**CONSIGNE ÉCRITE**
Répondez aux questions suivantes à partir de l'article sur Nantes, « Capitale verte de l'Europe » :
(a) En quelle année le prix a-t-il été créé ?
(b) Combien de villes ont présenté leur candidature pour l'un des titres de 2012 et 2013 ?
(c) Quelle politique a avant tout valu à Nantes d'être retenue ?

**DOCUMENT**
════
NANTES (NOVOpress Breizh) – Nantes a obtenu pour 2013 le titre de « Capitale verte de l’Europe ». Ici, l’adjectif « verte » signifie en principe « amie de la nature ». Mais le maire socialiste de Nantes pourrait envisager de lui donner une toute autre coloration…
Le prix « Capitale verte de l’Europe » fait partie des opérations promotionnelles – et budgétivores – lancées par la Commission européenne. Créé en 2008, il est décerné sur concours à une ville de plus de 200.000 habitants qui mène une politique exemplaire en faveur de l’environnement. Avant Nantes, Stockholm, Hambourg et Vitoria-Gasteiz ont porté le titre de « Capitale verte de l’Europe ».
Ce n’est pas un titre qu’on s’arrache. Dix-sept villes seulement ont candidaté à l’un des titres de 2012 et 2013. Mais pourquoi Nantes a-t-elle été retenue ? Avant tout pour sa politique de transports en commun. Le projet d’aéroport de Notre-Dame-des-Landes n’a pas été pris en considération car, malgré le militantisme de Jean-Marc Ayrault en sa faveur, c’est un projet d’État et non un projet nantais !
Les élus verts/écologistes de Nantes Métropole assurent avoir joué un grand rôle dans l’obtention du titre et n’apprécient pas que les socialistes prétendent le récupérer au profit d’un discours pro-aéroport. La discorde entre les deux camps est telle qu’un divorce prochain paraît très envisageable. La bagarre entre anciens amants pourrait être féroce autour du titre de « Capitale verte ».
════
**DONNÉES LISTÉES**
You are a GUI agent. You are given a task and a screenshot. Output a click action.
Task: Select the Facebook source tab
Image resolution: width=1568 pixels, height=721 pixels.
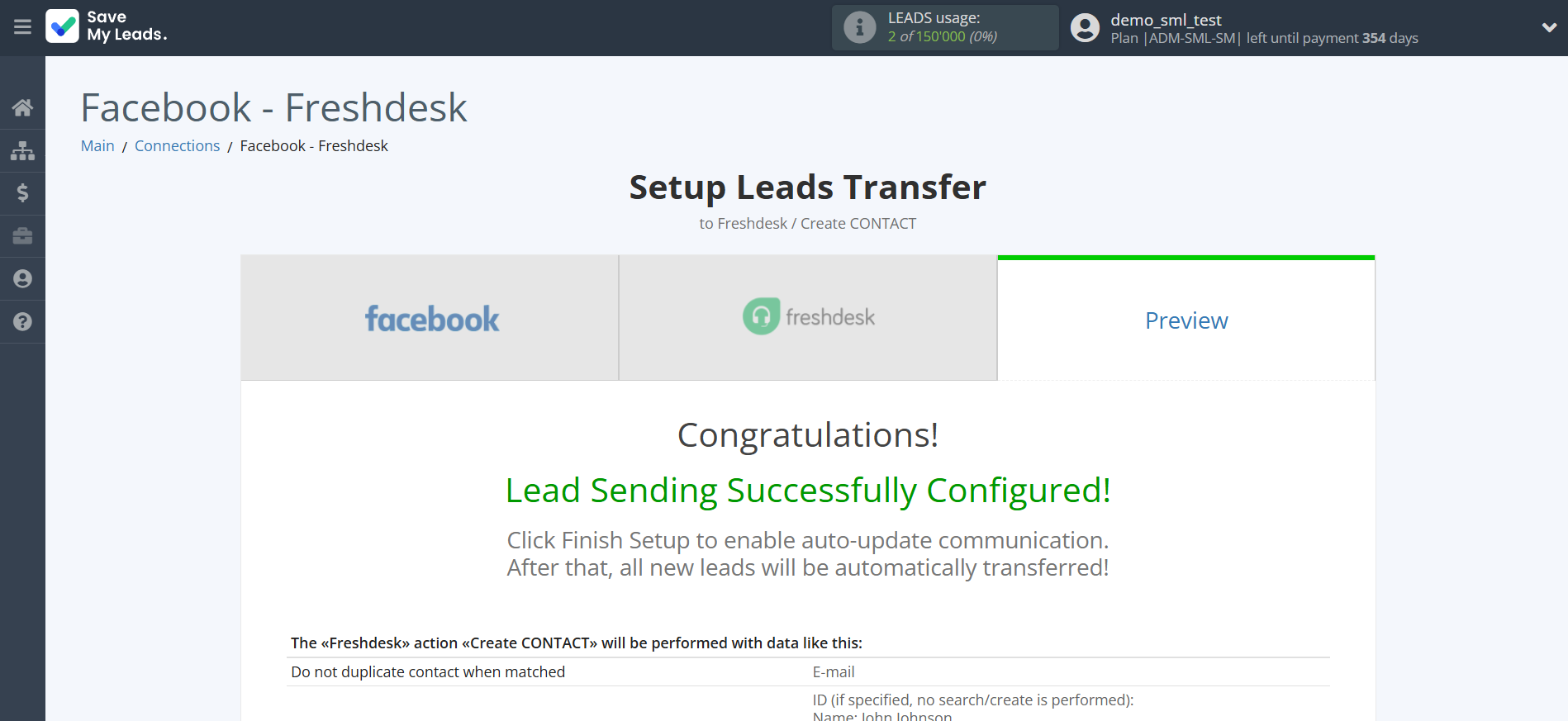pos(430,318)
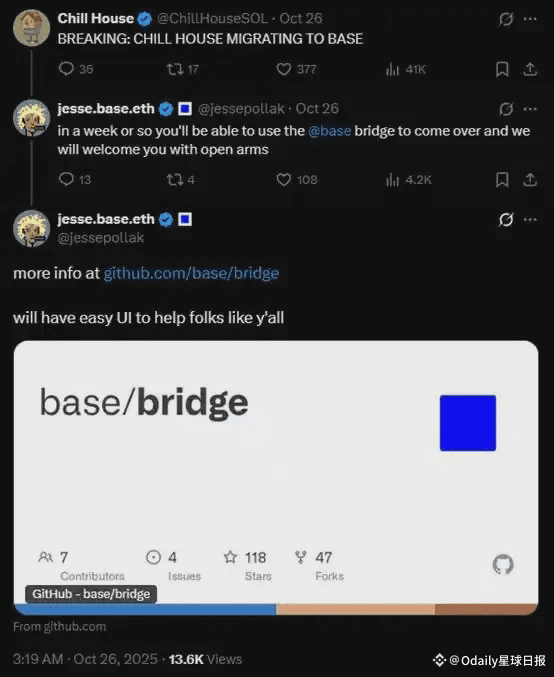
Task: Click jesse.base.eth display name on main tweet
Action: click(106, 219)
════
**SOLUTION COMPLÈTE**
(a) En 2008.
(b) Dix-sept villes.
(c) Sa politique de transports en commun.